Davis is grieved by the sheer cruelty of abandoning PEPFAR. “It does almost nothing to address our national debt, it does nothing to transfer these lifesaving programs to other funding sources, and costs a potential of millions of lives per year,” he said. “To what end? For what great cause? This is the exact disregard for human life that animates our anger against abortion. So why are we not furious at this catastrophic loss of life?”
Answering that piercing question requires understanding the cultural politics that have shaped American evangelicalism over the past half century. There is a “cultural lens that people have that sits atop evangelical theology,” Michael Keller, a pastor at Redeemer Presbyterian Church in New York City, told me. It’s not the theology that explains the silence on PEPFAR; it’s “the cultural lens we’re using to parse how we engage,” according to Keller.

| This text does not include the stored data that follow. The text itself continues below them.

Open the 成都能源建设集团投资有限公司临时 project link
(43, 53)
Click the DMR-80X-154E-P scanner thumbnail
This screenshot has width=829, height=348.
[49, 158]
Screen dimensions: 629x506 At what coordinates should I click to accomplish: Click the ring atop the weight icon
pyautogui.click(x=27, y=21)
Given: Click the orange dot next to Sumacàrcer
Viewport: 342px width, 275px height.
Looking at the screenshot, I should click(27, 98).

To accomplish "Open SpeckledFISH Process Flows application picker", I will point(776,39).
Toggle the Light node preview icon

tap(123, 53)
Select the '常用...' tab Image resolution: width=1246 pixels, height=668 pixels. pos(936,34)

The problem is that in too many cases, that cultural lens has very little to do with the priorities of Jesus. People who have become “culture warriors” in the name of Jesus often validate their cultural politics by proof-texting the Bible. But proof-texting the Bible can lead to some very bad places, as we’ve seen throughout Christian history, when verses from the Bible were used to justify everything from genocide to wars, from anti-Semitism to slavery and segregation, from geo-centrism to attacks on evolution. In Luke 4, we’re told that Satan used the Bible—Psalm 91—to tempt Jesus, in what is surely the most prominent of the great proof-texting wars.

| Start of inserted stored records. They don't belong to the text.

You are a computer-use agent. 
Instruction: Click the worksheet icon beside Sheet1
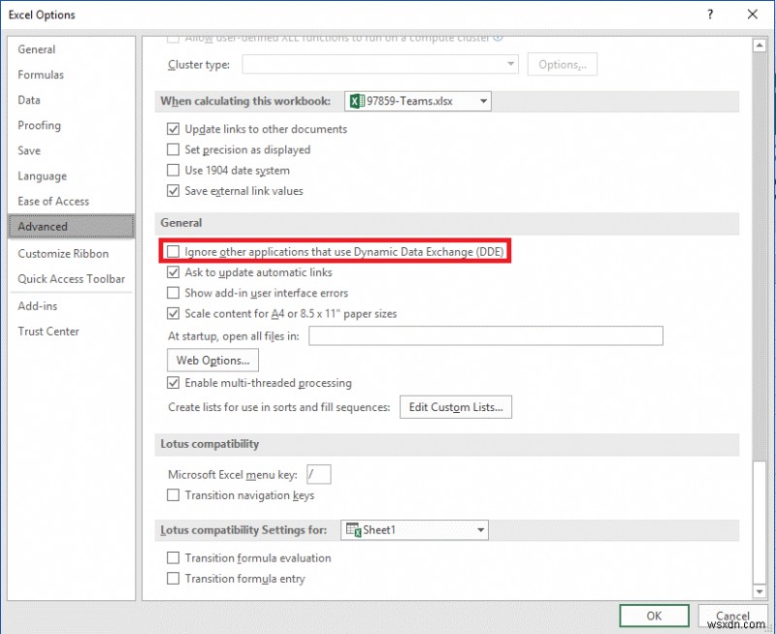[x=354, y=529]
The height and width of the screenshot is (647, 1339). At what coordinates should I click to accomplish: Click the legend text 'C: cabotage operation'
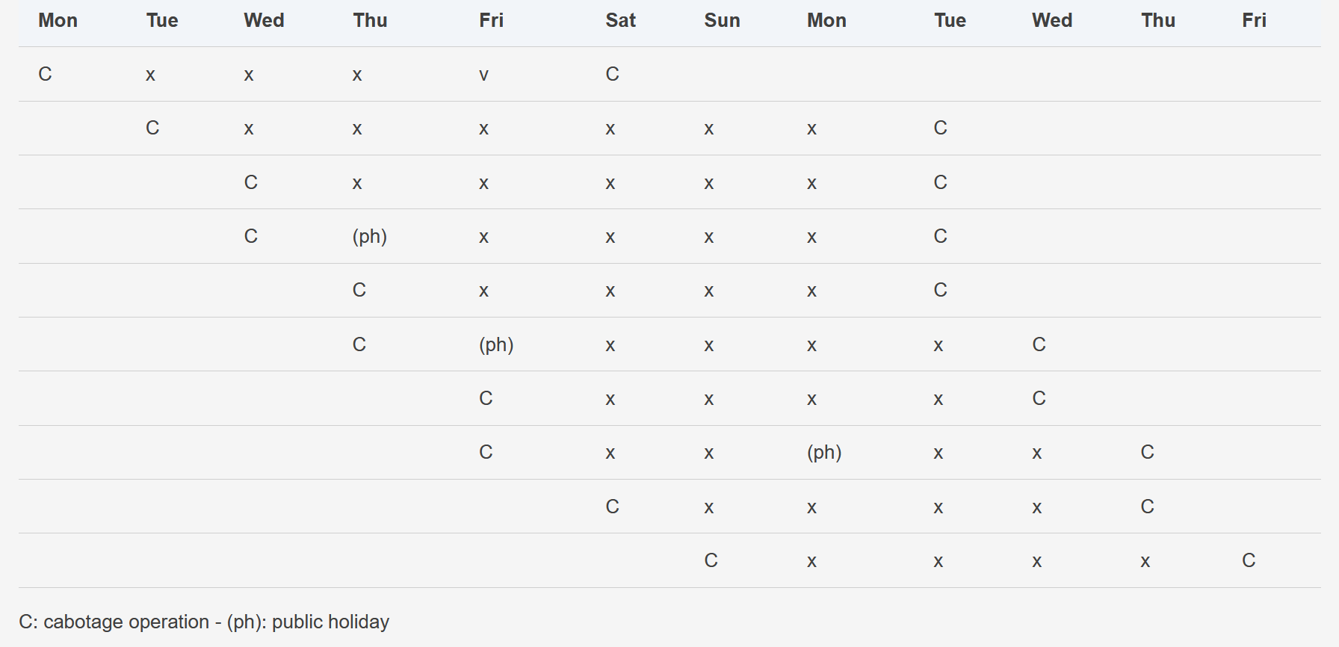pos(114,622)
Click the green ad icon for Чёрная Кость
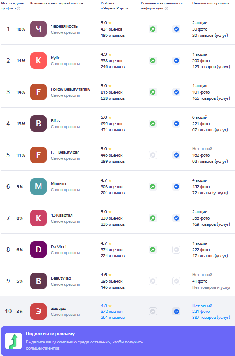Image resolution: width=235 pixels, height=356 pixels. (x=153, y=29)
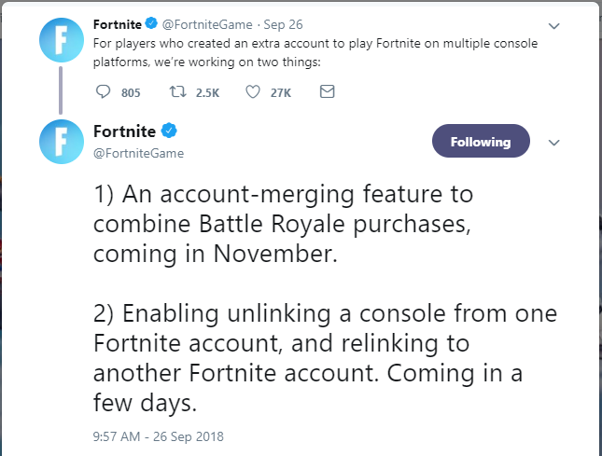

In 2014, World Vision announced that it was willing to hire Christians in same-sex marriages in the United States. The reaction was instantaneous, overwhelming, and ferocious. Prominent evangelicals and organizations denounced the Christian humanitarian organization for deviating from traditional Christian values. The charity lost more than 3,000 sponsors for needy children. Evangelical groups across the country called for a boycott. Prominent evangelicals such as Franklin Graham and Al Mohler attacked World Vision; Mohler referred to its decision as “a grave and tragic act.” Evangelical scholars called it a “betrayal.” The extraordinary humanitarian work of World Vision didn’t seem to matter; prosecuting the culture war did, even if innocent children were the collateral damage. Within two days, World Vision reversed its decision.
It’s a revealing comparison: A decision by a venerated Christian relief agency to hire Christians in same-sex relationships caused an immediate, angry, and explosive reaction across the evangelical world, while the decision to effectively end a program that has saved more than 25 million lives on the African continent barely registers. Few of those who are aware of what’s happening have anything to say about it. And many who are inclined to say something pull back, fearful of the consequences.

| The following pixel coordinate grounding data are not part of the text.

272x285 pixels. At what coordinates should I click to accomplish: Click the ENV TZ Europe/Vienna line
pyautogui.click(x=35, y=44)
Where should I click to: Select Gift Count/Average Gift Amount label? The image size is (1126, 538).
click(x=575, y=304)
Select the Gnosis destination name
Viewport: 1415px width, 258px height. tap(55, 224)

Because of the brazen cruelty of the Trump administration, we can expect there to be new murals of Jesus surrounded by children who died of AIDS in Ethiopia, new “Coffin Rows” in countries like Malawi, and fewer miracles like the one that saved the life of John Robert Engole. Evangelicals in America—for a dozen different reasons—have mostly turned their eyes away from what is happening on the African continent. They have other things to do. They have culture wars to fight.
Jesus knew such people in his time. They were religious figures who, when they saw that wounded traveler on the road to Jericho, passed to the other side.